(Data records)

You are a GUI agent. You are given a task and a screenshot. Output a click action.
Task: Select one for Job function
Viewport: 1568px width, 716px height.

(End Data records)
(Data records)

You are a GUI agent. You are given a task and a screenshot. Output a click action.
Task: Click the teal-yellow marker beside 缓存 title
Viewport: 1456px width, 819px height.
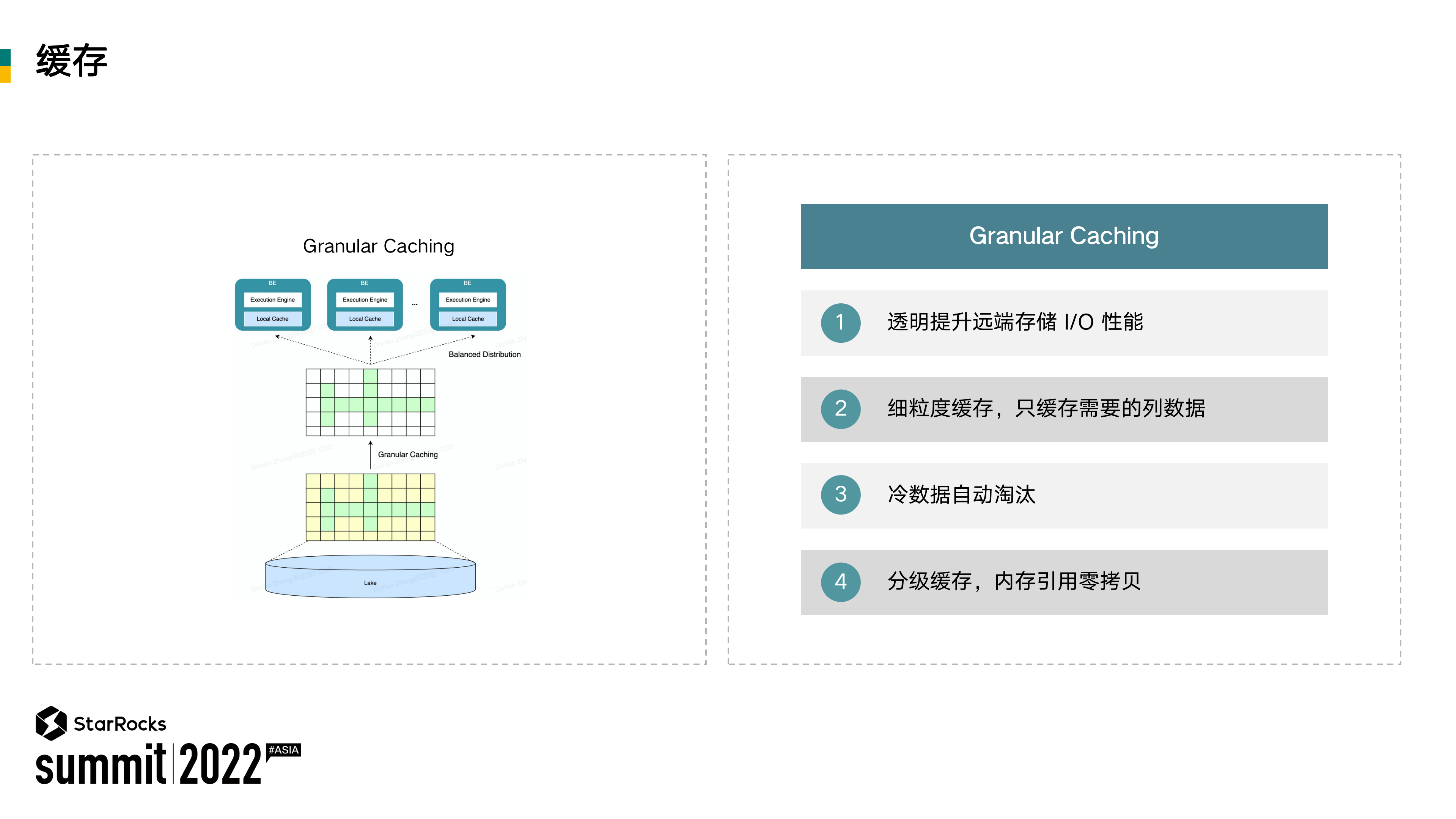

(End Data records)

What are the lines above, starting at the one with "Task: Select one for Job function" and ending at the one with "Viewport: 1568px width, 716px height."? Give them again exactly, and only them.

Task: Select one for Job function
Viewport: 1568px width, 716px height.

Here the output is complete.